Skip to content
Lacrosse Analysis
  • AI Chat
  • Code
  • Report
  • How Can We Win More Games?

    Analysis of 15 games from the 2022-2023 season for the Newbury Park High School varsity lacrosse team.

    What is the problem and what insights are we attempting to find?

    As the Head Coach of the Newbury Park lacrosse team, I am trying to answer the question of how the team can win more games. I will use my data analysis skills to better understand the team's strengths and weaknesses in order to focus practice and game plans. Analytics are hardly used in the sport of lacrosse and I hope to eventually use similar regession methods as used in the book, Mathletics, to help predict the outcomes of games and the season based off of current data!

    Data Gathering

    The first step in analyzing the season for the Panthers was to gather all available data on the players and the team. The game stats were tracked in person by a volunteer and then uploaded into a Google spreadsheet. The stats were not originally tracked with the intent of running data analysis and thus the format of the data and some of its contents needed to be altered.

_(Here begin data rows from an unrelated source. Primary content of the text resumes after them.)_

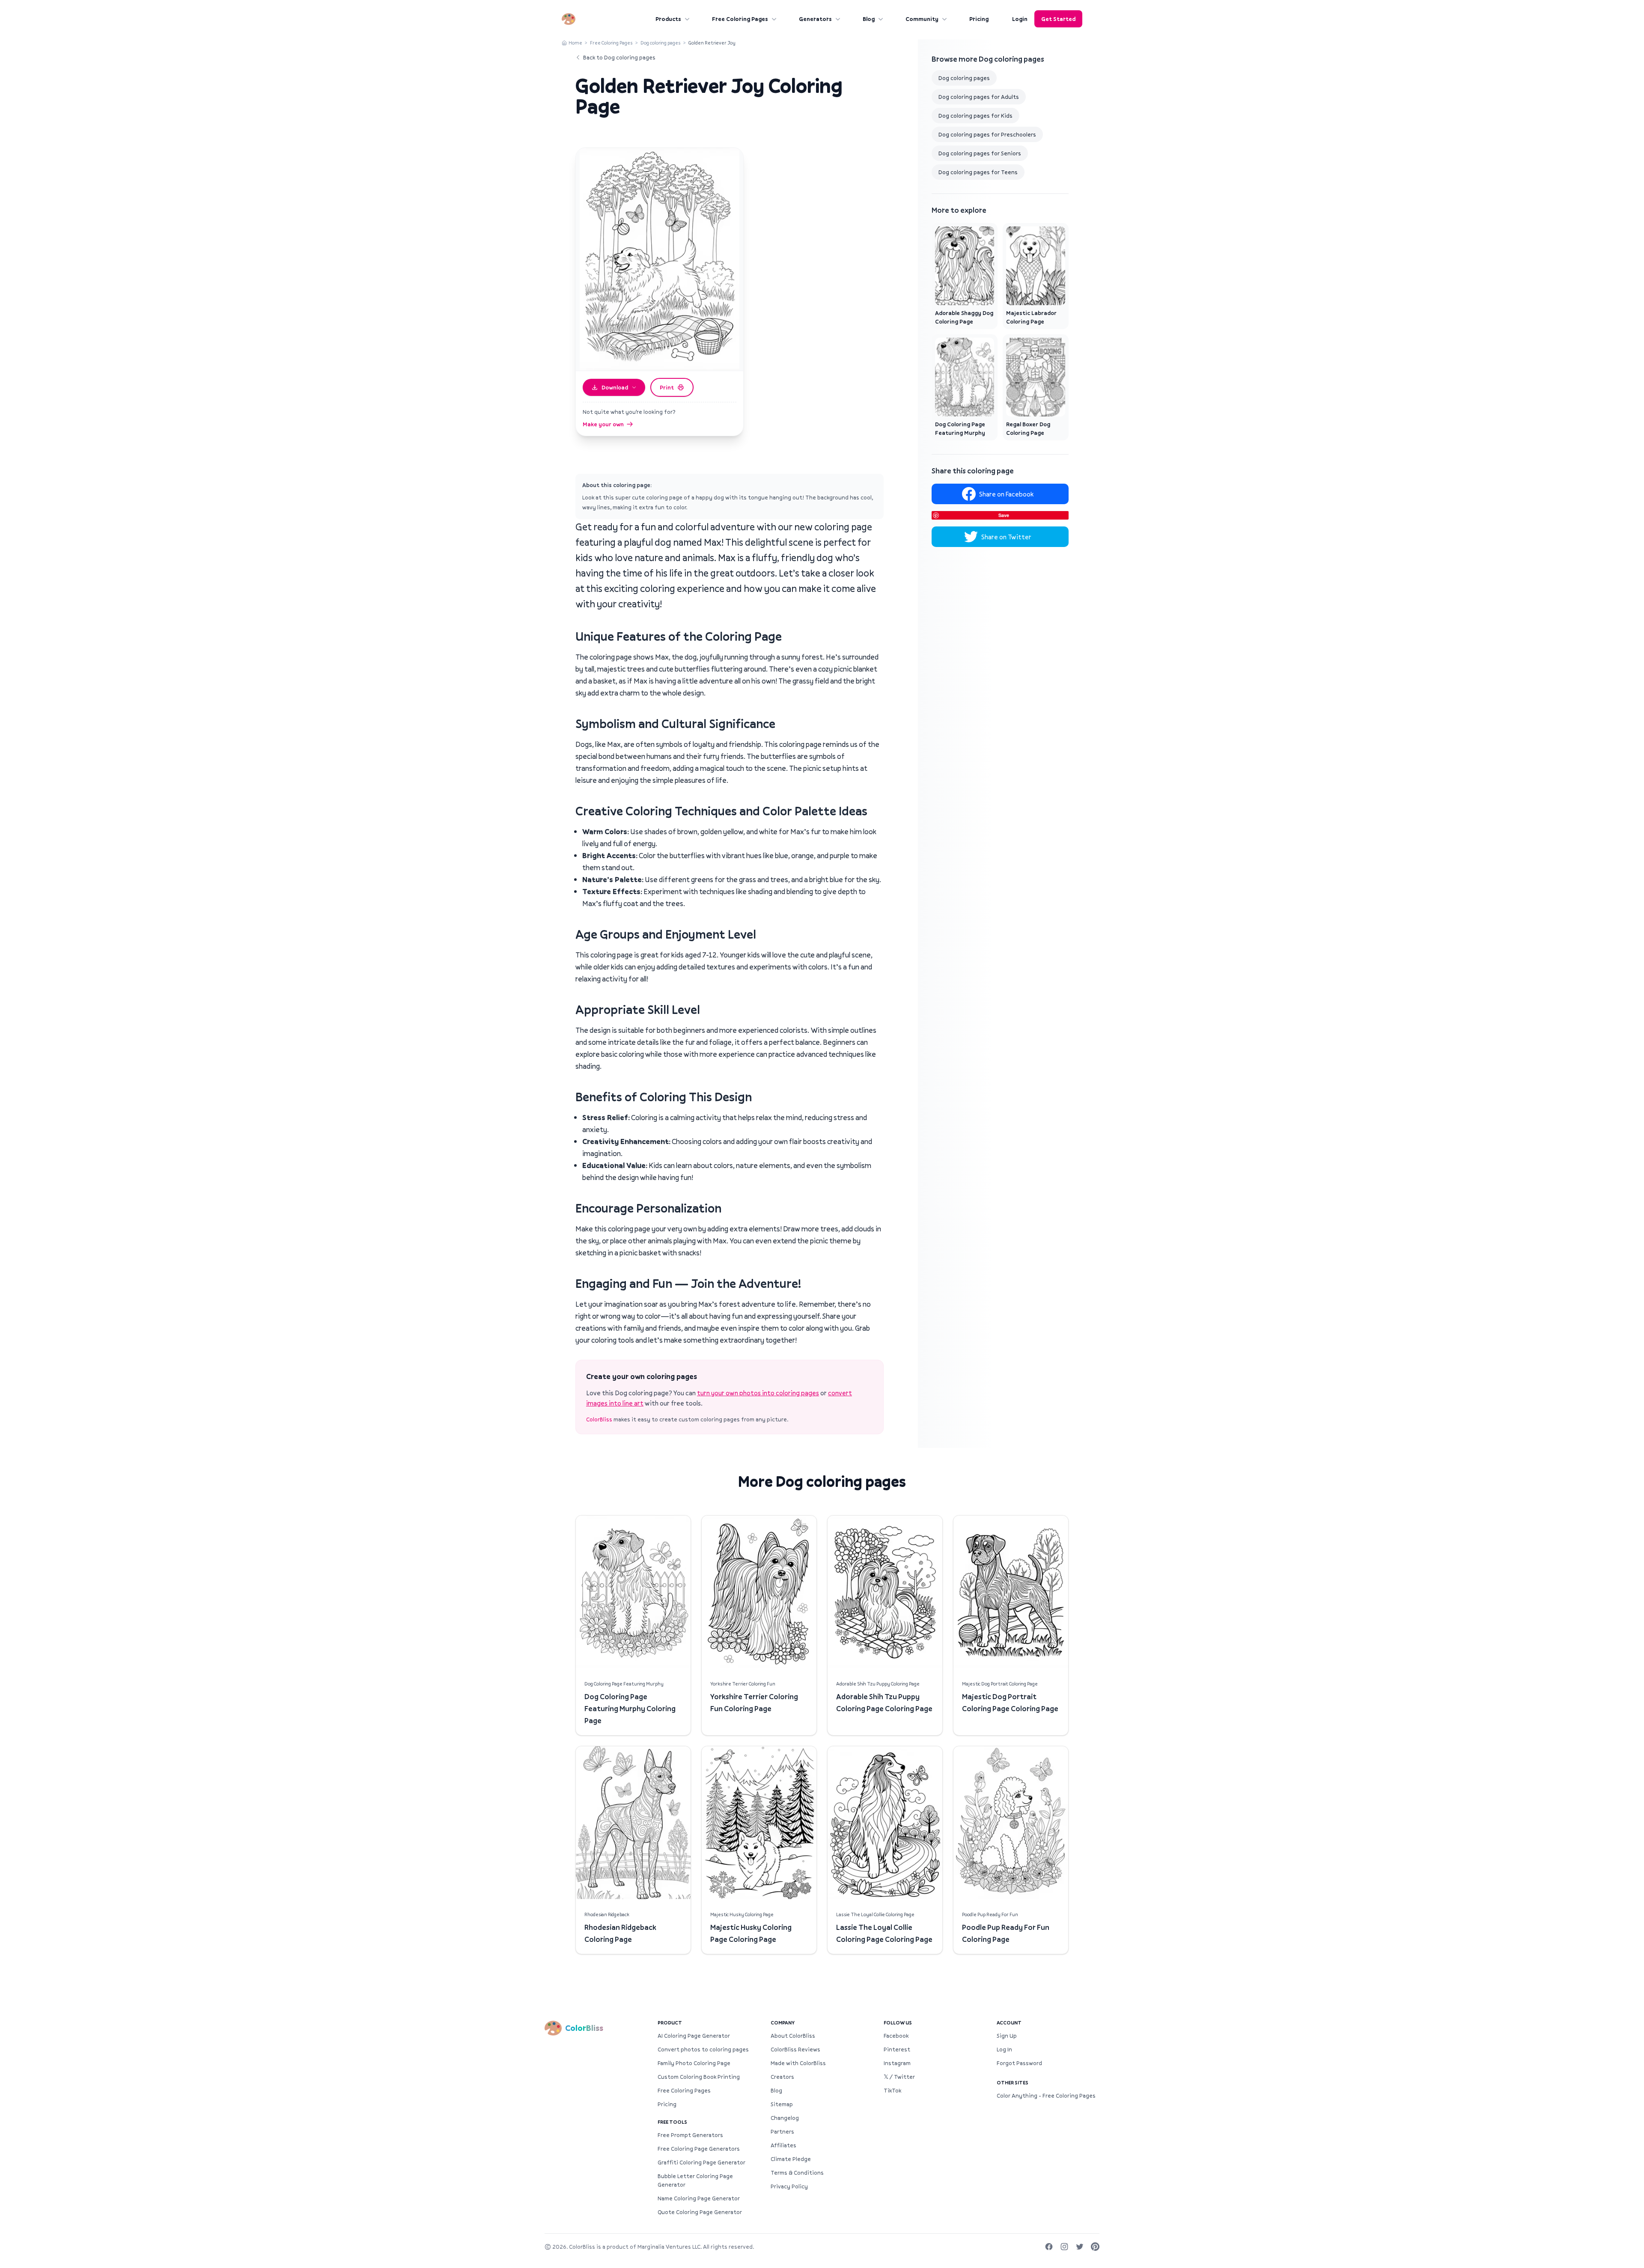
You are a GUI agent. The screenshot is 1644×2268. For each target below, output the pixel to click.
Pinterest (897, 2049)
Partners (782, 2131)
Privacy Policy (789, 2186)
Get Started (1058, 19)
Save (1003, 515)
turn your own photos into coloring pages (758, 1392)
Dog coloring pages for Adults (978, 97)
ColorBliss (599, 1419)
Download (615, 387)
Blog (869, 19)
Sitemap (782, 2104)
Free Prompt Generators (690, 2135)
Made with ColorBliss (798, 2063)
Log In (1004, 2049)
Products (668, 19)
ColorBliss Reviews (795, 2049)
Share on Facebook (1006, 494)
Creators (782, 2077)
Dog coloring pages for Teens (978, 172)
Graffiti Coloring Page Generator (701, 2162)
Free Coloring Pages (740, 19)
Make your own (603, 424)
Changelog (785, 2118)
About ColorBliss (793, 2035)
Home (575, 42)
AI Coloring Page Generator (694, 2035)
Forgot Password (1019, 2063)
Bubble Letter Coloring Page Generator (695, 2180)
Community (921, 19)
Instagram (897, 2063)
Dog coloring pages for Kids (975, 115)
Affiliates (783, 2145)
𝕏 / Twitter (899, 2077)
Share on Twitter (1006, 536)
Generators (815, 19)
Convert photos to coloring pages (703, 2049)
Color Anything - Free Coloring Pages (1046, 2095)
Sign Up (1007, 2035)
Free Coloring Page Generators (699, 2148)
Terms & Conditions (797, 2172)
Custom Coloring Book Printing (699, 2077)
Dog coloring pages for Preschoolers (987, 134)
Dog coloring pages (660, 42)
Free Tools (672, 2122)
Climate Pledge (791, 2159)
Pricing (979, 19)
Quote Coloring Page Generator (700, 2212)
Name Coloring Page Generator (699, 2198)
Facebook (896, 2035)
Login (1020, 19)
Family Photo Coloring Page (694, 2063)
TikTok (892, 2090)
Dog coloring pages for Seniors (979, 153)
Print (667, 387)
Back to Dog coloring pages (619, 57)
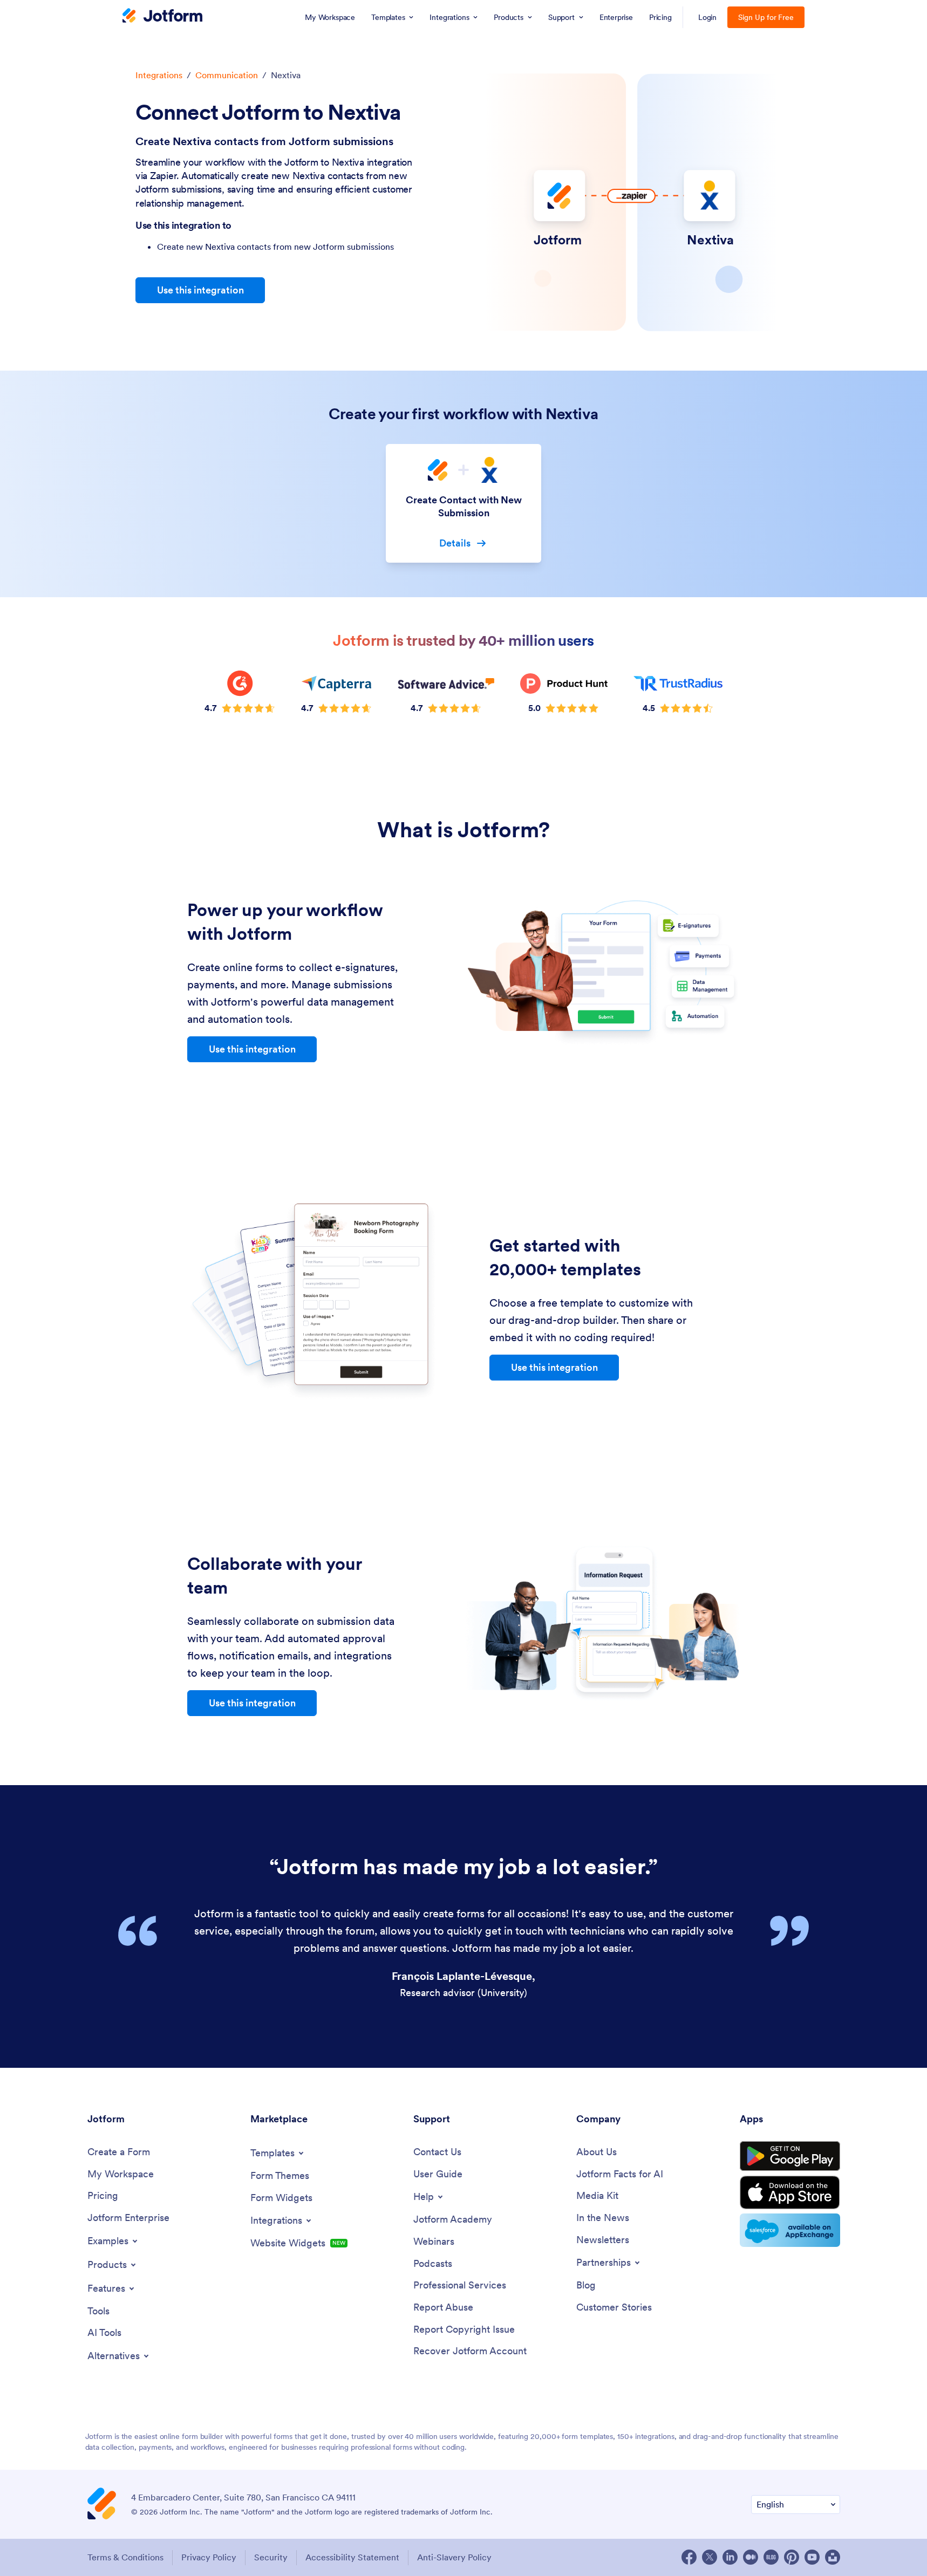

    After receiving the spreadsheet, I began the data cleaning process.

    Data Cleaning

    The workbook was comprised of tabs that provided the stats for each game. As a game (tab) was added, the stats would roll into the SEASON tab for totals on the season.

    While this served its purpose for a high-level overview on the season, there were issues in the format and layout that would cause problems while performing data analysis:

    • Data was not presented in a table format
      • All non-essential columns were removed and three tabs (tables) were created (see picture below).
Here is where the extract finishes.